* _Task brief_: Output all of the data exactly, keeping any images out of the copy.

* _Data supplied_:

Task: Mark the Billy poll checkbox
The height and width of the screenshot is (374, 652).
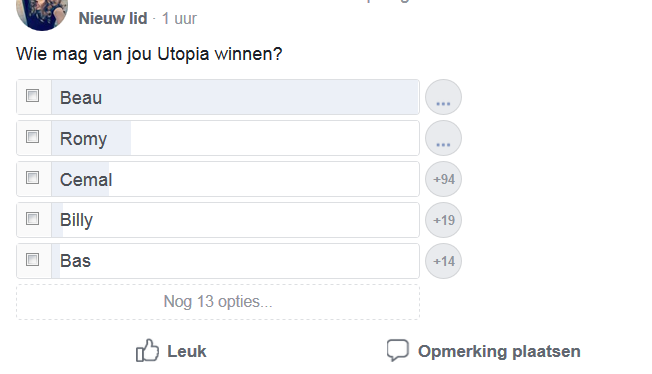Action: pos(32,218)
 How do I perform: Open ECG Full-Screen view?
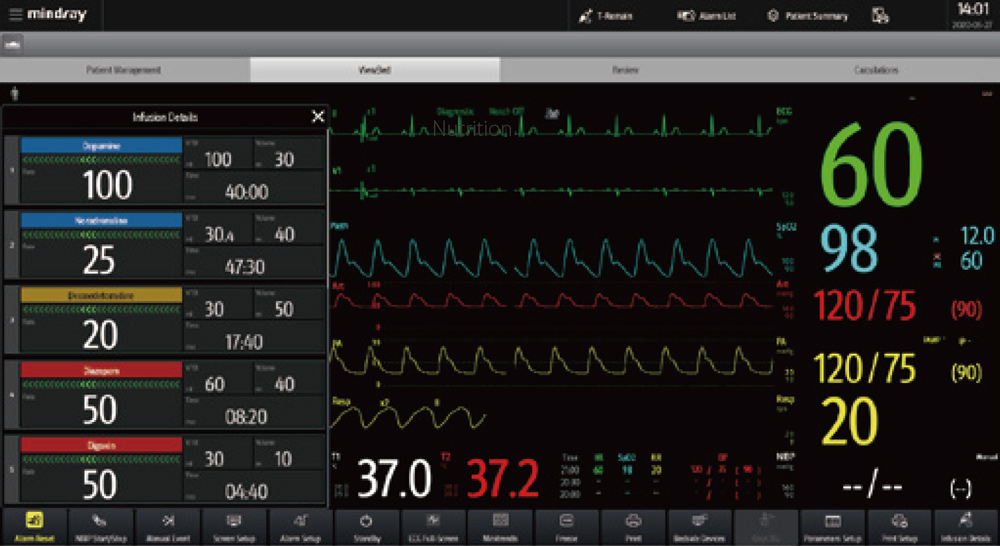[x=433, y=525]
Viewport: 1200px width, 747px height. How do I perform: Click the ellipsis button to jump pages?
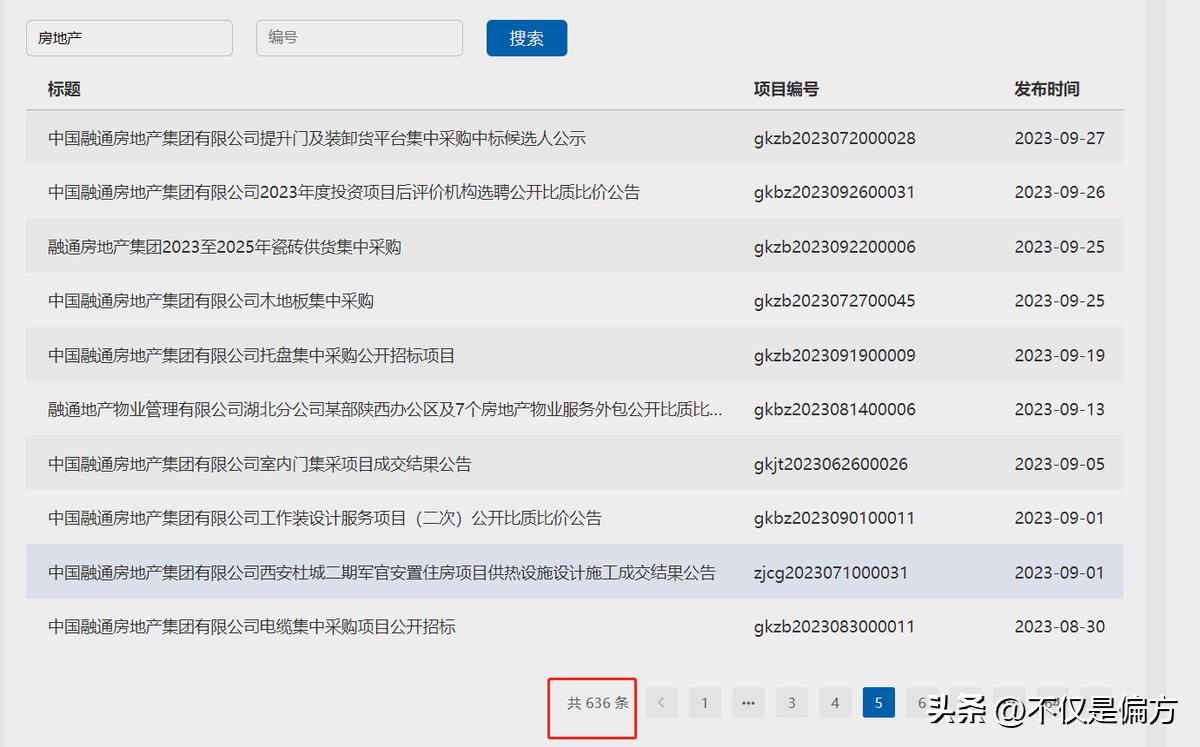(748, 703)
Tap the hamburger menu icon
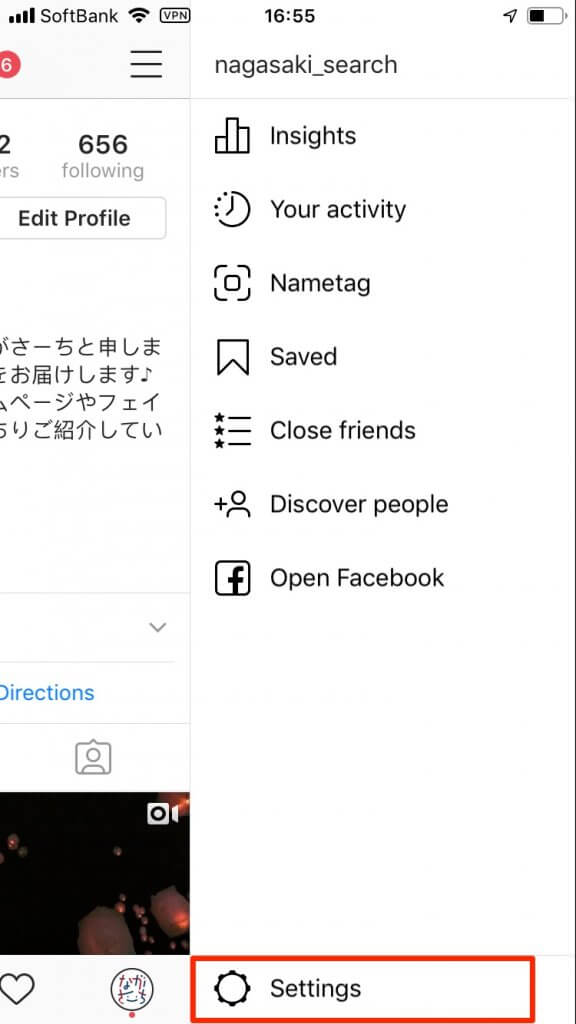576x1024 pixels. (x=146, y=64)
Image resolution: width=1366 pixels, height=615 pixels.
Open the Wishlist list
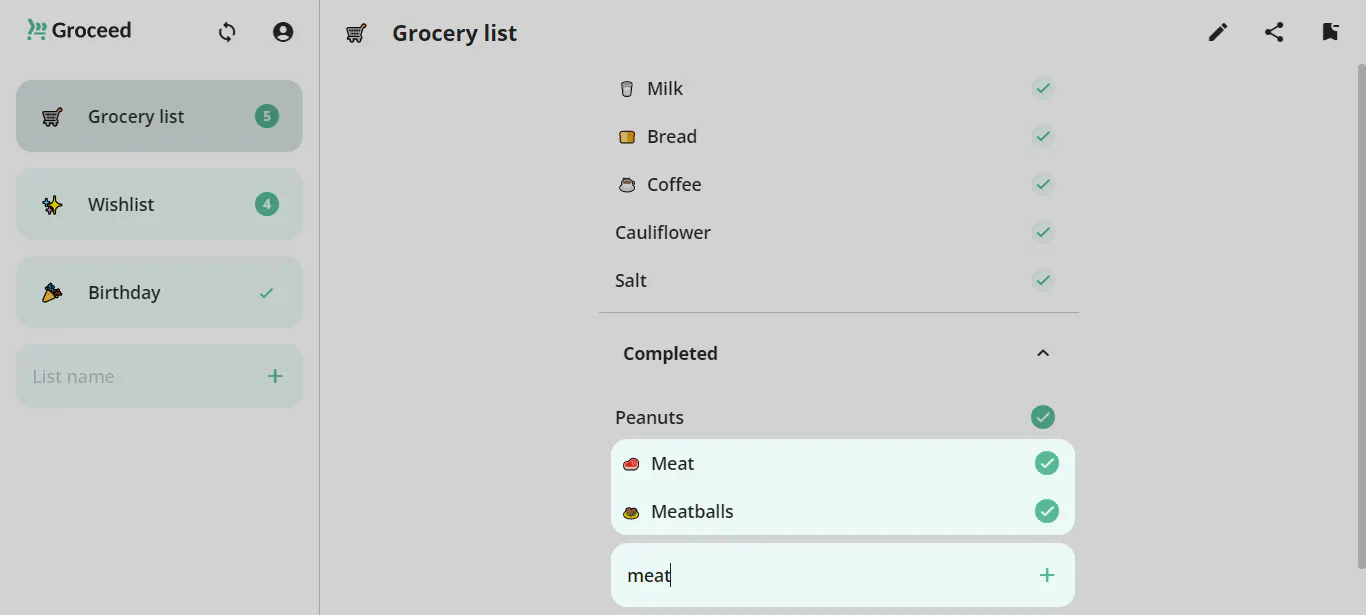click(x=159, y=204)
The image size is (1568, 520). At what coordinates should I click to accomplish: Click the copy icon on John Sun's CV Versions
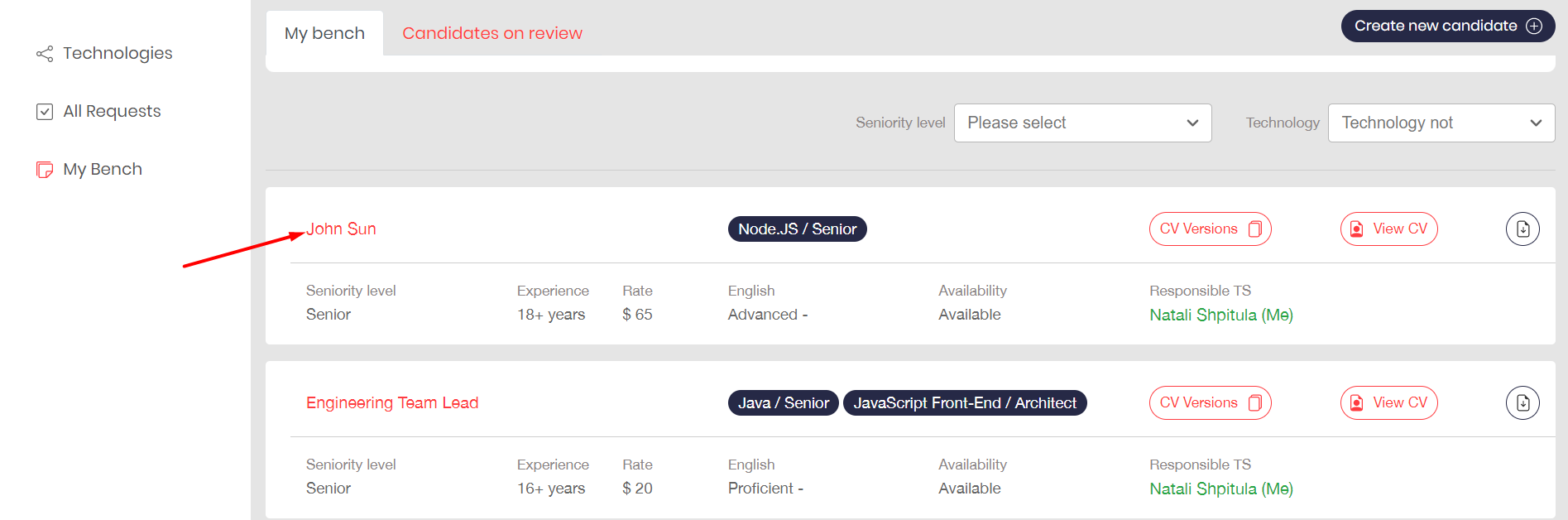[x=1254, y=229]
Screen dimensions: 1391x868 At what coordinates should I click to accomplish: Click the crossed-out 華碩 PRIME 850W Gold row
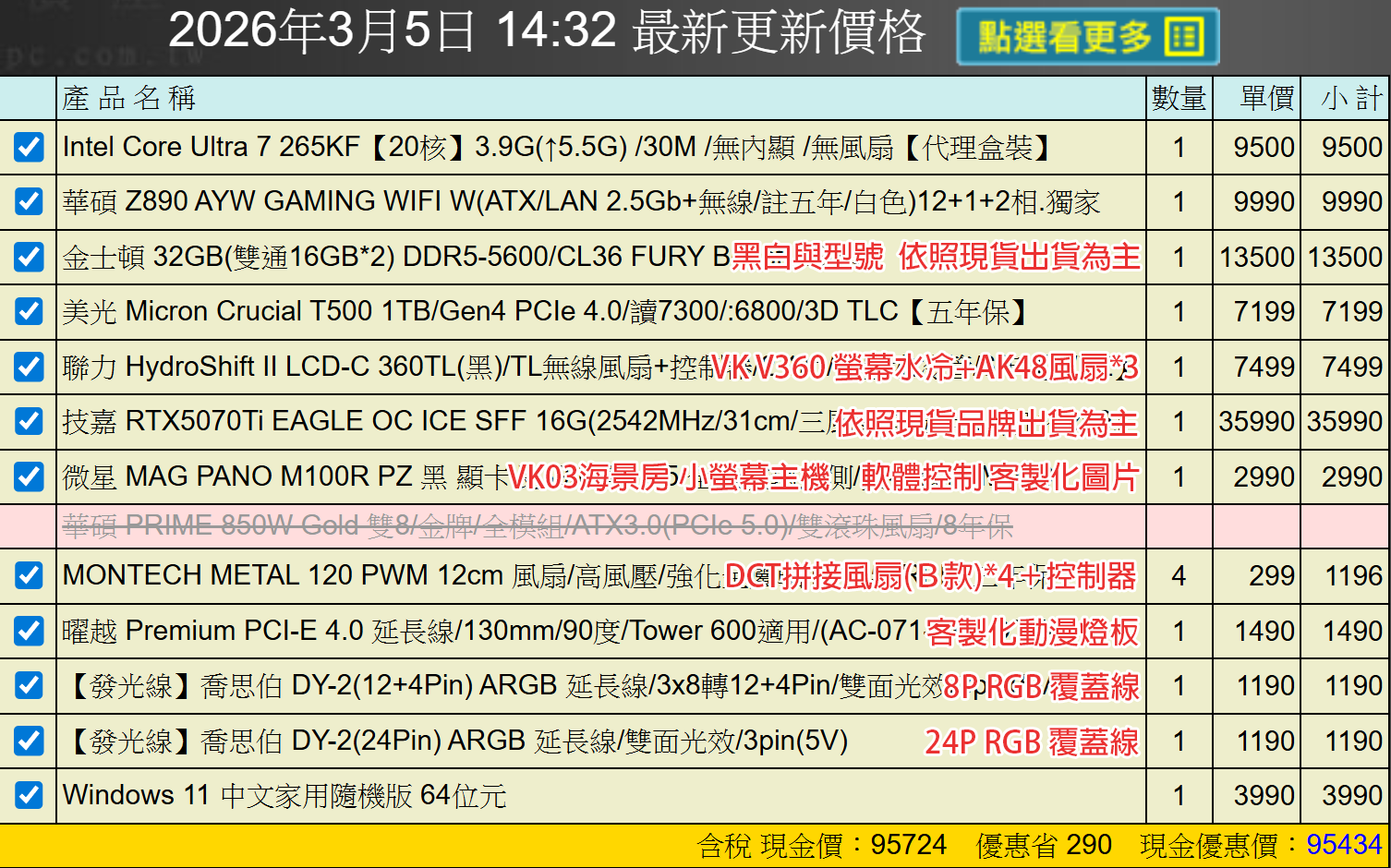pyautogui.click(x=538, y=526)
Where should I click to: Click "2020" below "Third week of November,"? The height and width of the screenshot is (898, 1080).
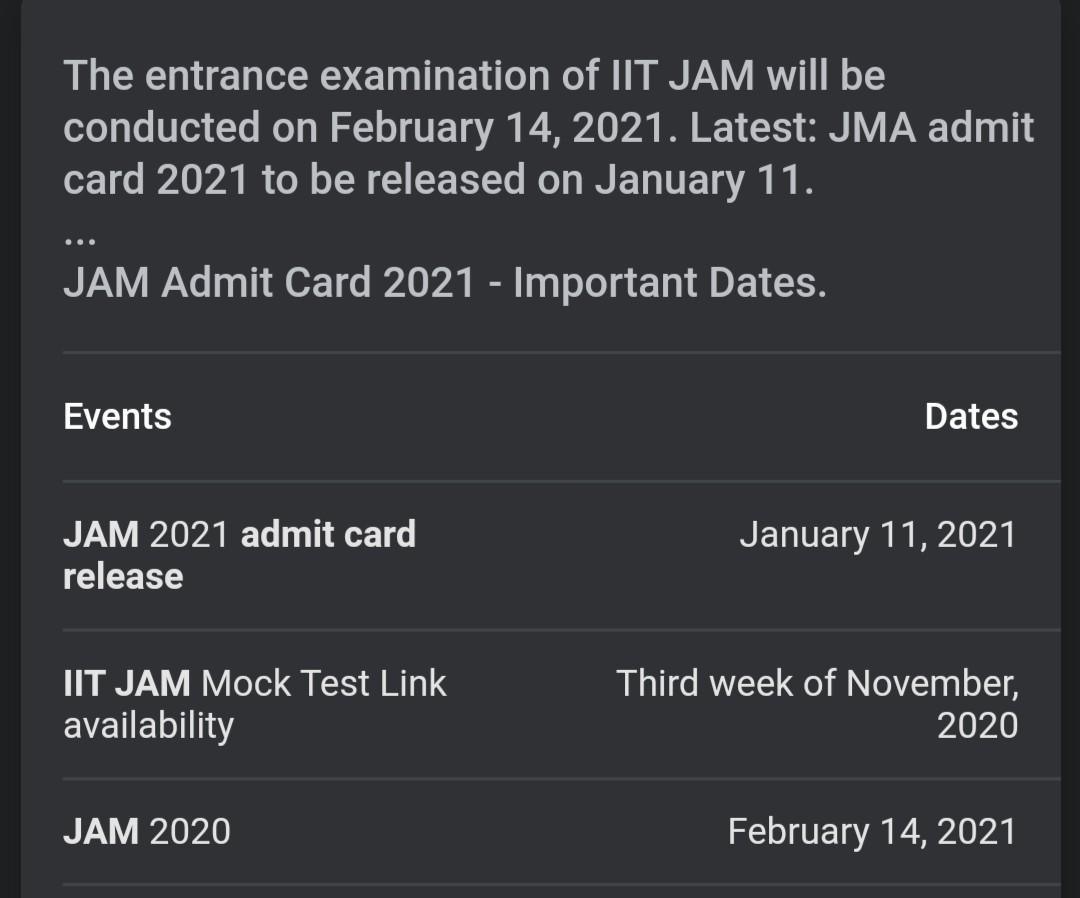pyautogui.click(x=977, y=725)
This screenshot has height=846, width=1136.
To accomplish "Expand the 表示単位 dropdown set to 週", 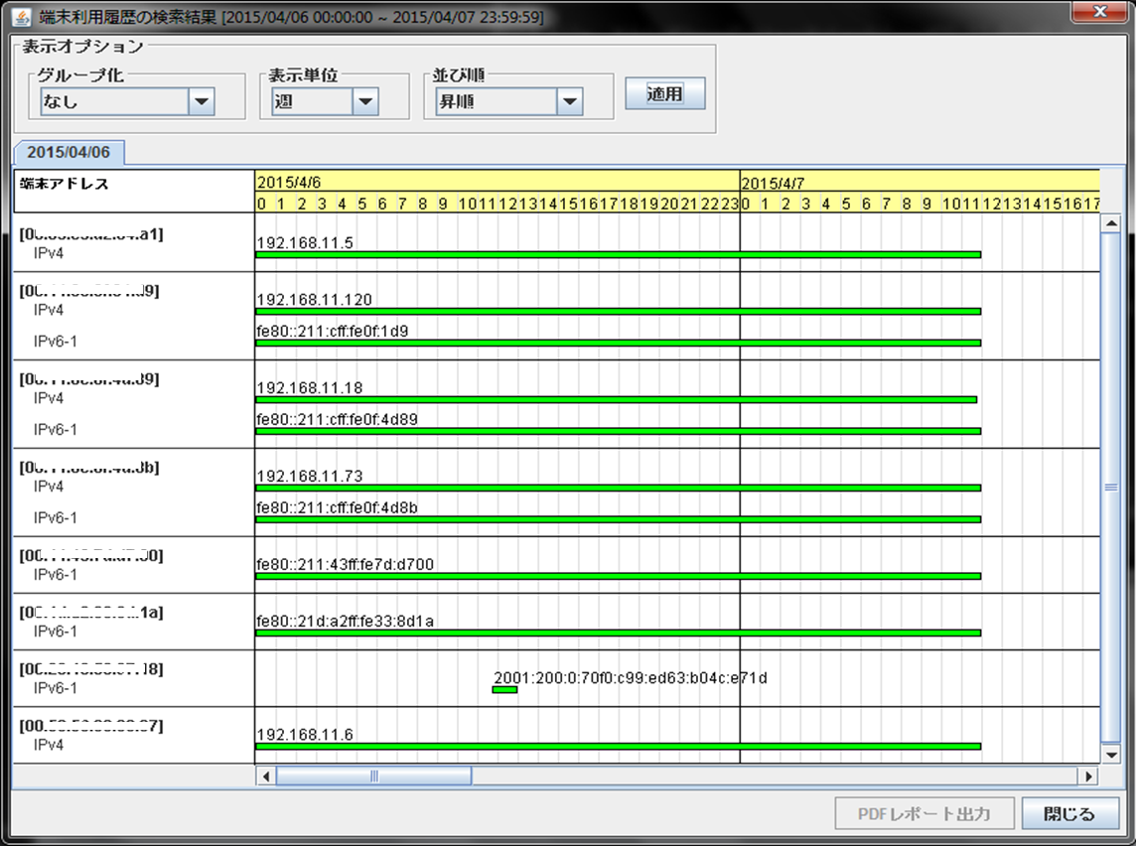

* _Output below_:
Task: Mark the Billy poll checkbox
The height and width of the screenshot is (374, 652).
Action: pos(32,218)
 How do I perform: Open ECG Full-Screen view?
[x=433, y=525]
Viewport: 1200px width, 747px height. How do I perform: Click the ellipsis button to jump pages?
(748, 703)
Tap the hamburger menu icon
576x1024 pixels. (x=146, y=64)
Image resolution: width=1366 pixels, height=615 pixels.
Open the Wishlist list
click(x=159, y=204)
The image size is (1568, 520). At what coordinates should I click to accomplish: Click the copy icon on John Sun's CV Versions
[x=1254, y=229]
Screen dimensions: 1391x868 At what coordinates should I click to accomplish: Click the crossed-out 華碩 PRIME 850W Gold row
pyautogui.click(x=538, y=526)
Where should I click to: Click "2020" below "Third week of November,"? The height and width of the screenshot is (898, 1080).
pyautogui.click(x=977, y=725)
This screenshot has height=846, width=1136.
To accomplish "Expand the 表示単位 dropdown set to 週", 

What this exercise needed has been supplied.